31 August 2009

The "C" and "F" of Comics

While reading Scott McCloud's book Understanding Comics I went over chapters 3 Blood in the Gutters and 4 Time Frames. In "Blood in the Gutter" his main argument is talking about closure. He says there are six different categories in which panels fall into. The first one is Moment-To-Moment which requires very little closures and has very many differences between. The next one is Action-To-Action which is progressions of the panels. The third one is the Subject-To-Subject which is where it stays within a scene or idea. The fourth one Scene-To-Scene in which these panels transport us across significant distances of time and space. The fifth one was Aspect-To-Aspect which it bypasses time for the most part and sets a wandering eye on different aspects of a place idea of mood. Finally the last one is Non-Sequitur which offers no logical relationship. He goes on by saying how comic book use these categories and how they try to balance them out thorough out their comics when they write them.

So while reading chapter 4 "Time Frames" he speaks about how you can extend time in a panel by just adding a pause in a panel. Also instead of adding duplicate panels to make the pause longer it shows how it makes the panel bigger thus extending the pause. He mainly speaks of the time and space of the panel and also how frames come in various sizes. The sizes can be used in a numerous amount of ways. One example is the Bleeds method he shows by making the panel reach the edge of the page and make it into timeless space. McCloud also speaks of how they capture motion in comics as movies were using. The example I love is the car if you take a picture of it going at 60 mph it is a blur, but when you are going side by side with it at the same speed you keep the car in focus and have the background in a blur kinda image.

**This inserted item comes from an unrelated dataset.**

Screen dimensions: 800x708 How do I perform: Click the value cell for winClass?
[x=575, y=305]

These two chapters were hard for me to read. I think chapter 4 wasn't so bad compared to chapter 3. I had such a hard time understanding what he was talking about half the time jumping from his categories to Japanese comics. I had to read these pages over a few times to truly understand what he was trying to say about closure. How it works and what it means. To me it means what we see happening between the panels even though they are not showing anything between them. The panels basically are more than what you see on them it is also what you imagination can bring up while you are looking from one panel to the other. You need to be able to use this imagination to be able to see what is going on deeper in the comic you are reading at the moment. So yes I had a hard time reading chapter 3 but by reading it a few times I was able to understand what McCloud was trying to get across in the most basic sense.

1 comment:

  1. Quick question, John--what is closure? A summary of such an important concept should include a definition ;-)

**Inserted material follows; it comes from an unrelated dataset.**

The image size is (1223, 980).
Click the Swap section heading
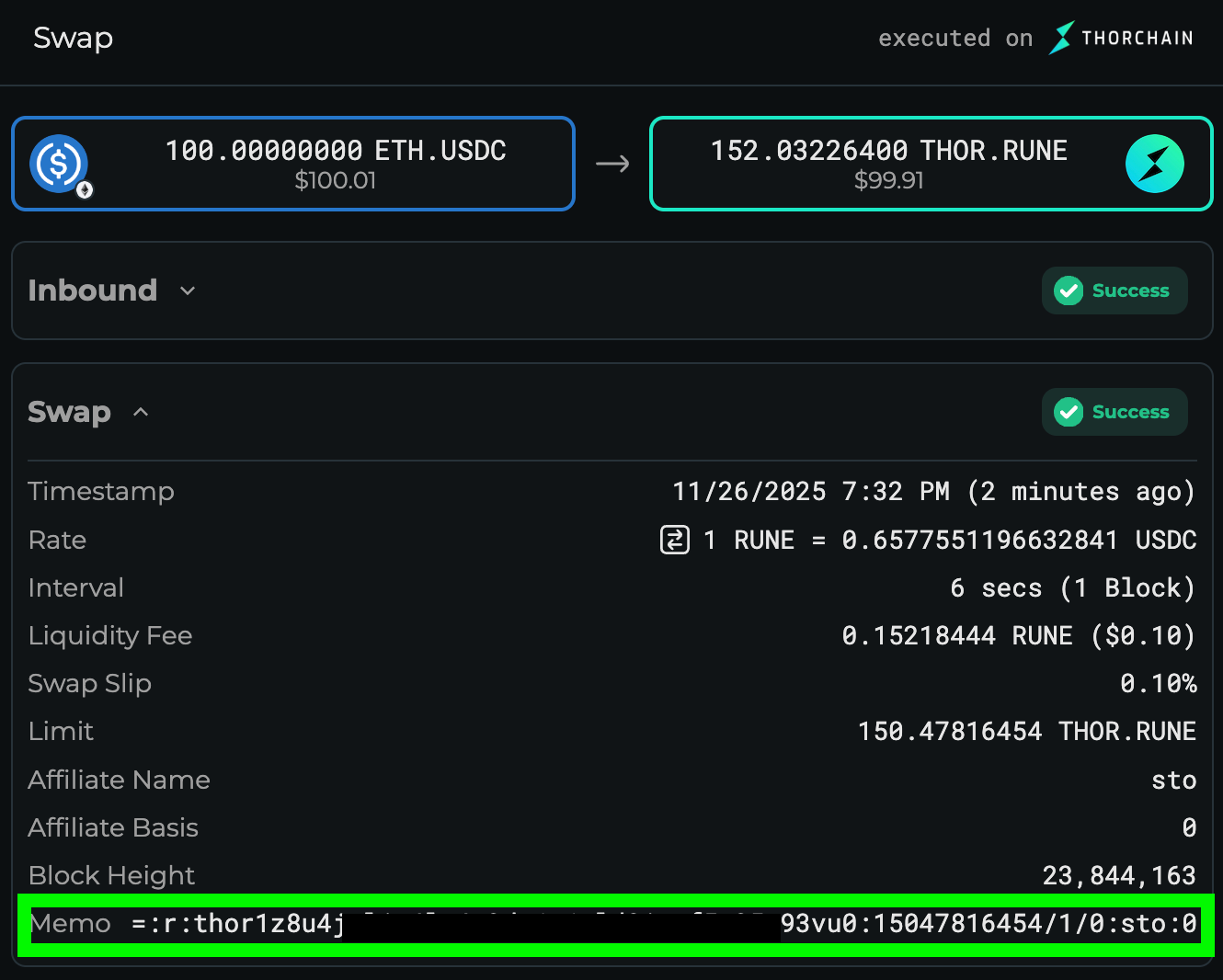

    I'm glad you're learned that rereading leads to higher understanding. Believe it or not, most people will never be able to read something complex like this and completely understand it. I've read this book dozens of times of the years, and I still stumble upon ideas I only thought I understand before! Rereading them, I discover the true meaning I'd been missing. I know it takes more time, but I hope you don't ever stop rereading for understanding.